Como vimos supra, a Exmª Juiz não admitiu o recurso porque a absolvição da instância não é desfavorável para a recorrente.

Por sua vez, a ora reclamante fundamenta a sua legitimidade para recorrer na circunstância de a alegada insuficiência de mandato judicial poder ser em qualquer altura ser arguida pela parte contrária e suscitada oficiosamente pelo Tribunal.

Antes de mais, é de frisar que não podemos confundir duas coisas inconfundíveis, uma coisa é a legitimidade e a outra é a recorribilidade.

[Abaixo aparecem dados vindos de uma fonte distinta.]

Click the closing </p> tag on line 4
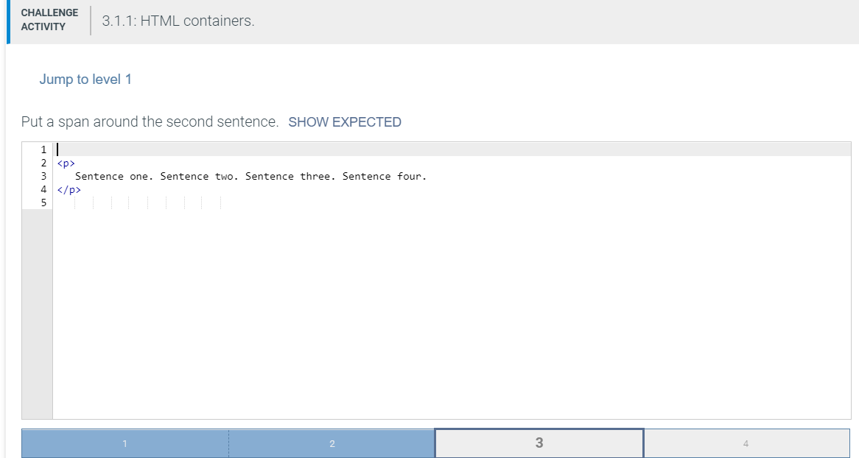The image size is (859, 458). 67,189
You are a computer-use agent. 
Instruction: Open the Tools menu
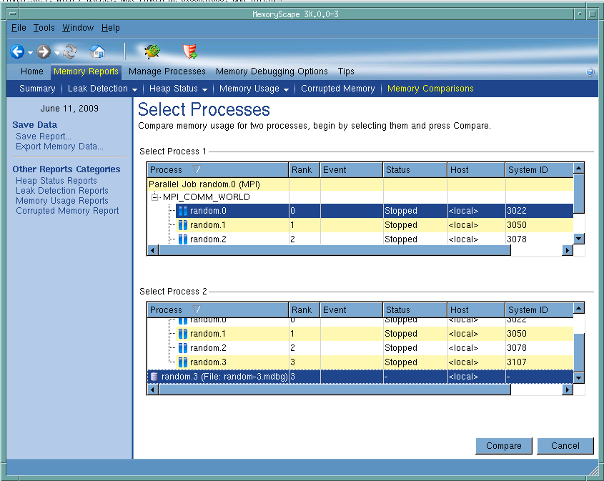[x=44, y=28]
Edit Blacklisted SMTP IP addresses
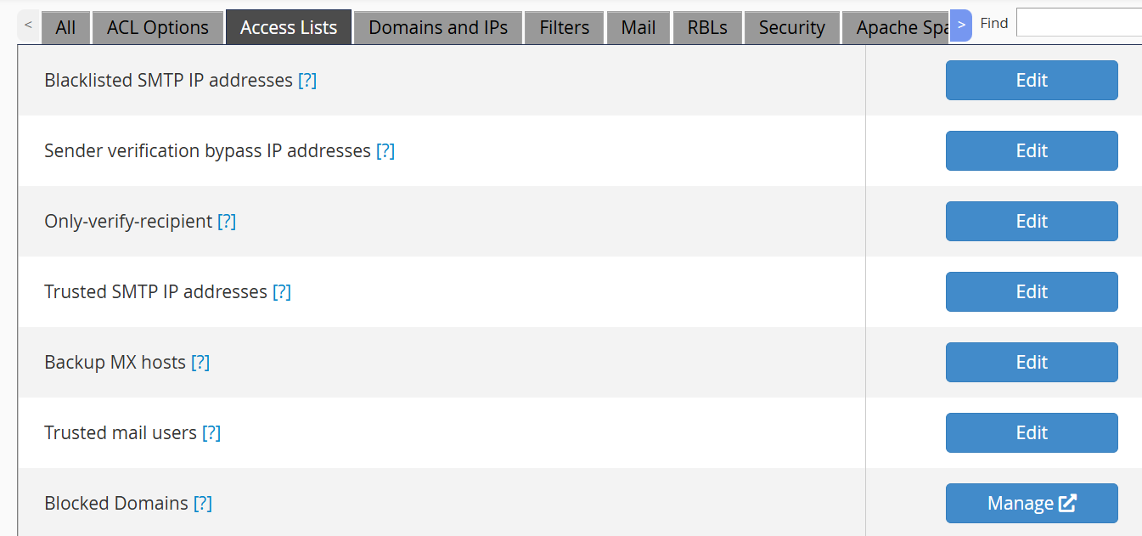Viewport: 1142px width, 536px height. (1032, 80)
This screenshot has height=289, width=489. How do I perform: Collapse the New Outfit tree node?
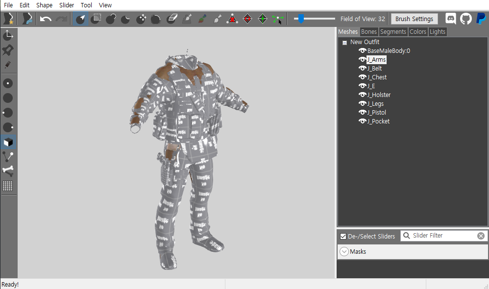345,43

In casu, não está em causa a recorribilidade, mas sim a legitimidade da recorrente, ora reclamante, para reagir por via de recurso contra a decisão homologatória da desistência da instância.

A lei exige, para ter legitimidade de recorrer de uma decisão, que a pessoa seja directa e efectivamente prejudicada pela mesma decisão.

A propósito da expressão “pessoas directa e efectivamente prejudicadas pela decisão”, utilizada no preceituado no artº 585º/2 do CPC, defende Amâncio Ferreira que a elas “estão automaticamente excluídas, em primeiro lugar, as pessoas a quem a decisão cause um prejuízo indirecto ou reflexo e, em segundo lugar, as pessoas a quem a decisão seja susceptível de produzir um prejuízo eventual, longínquo e incerto. Somente têm legitimidade para recorrer os terceiros que sofram um prejuízo actual e positivo com a decisão que pretendem impugnar.” (sub. nosso) – Cf. Amâncio Ferreira, Manual de Recursos em Processo Civil, 5ª ed., pág. 131.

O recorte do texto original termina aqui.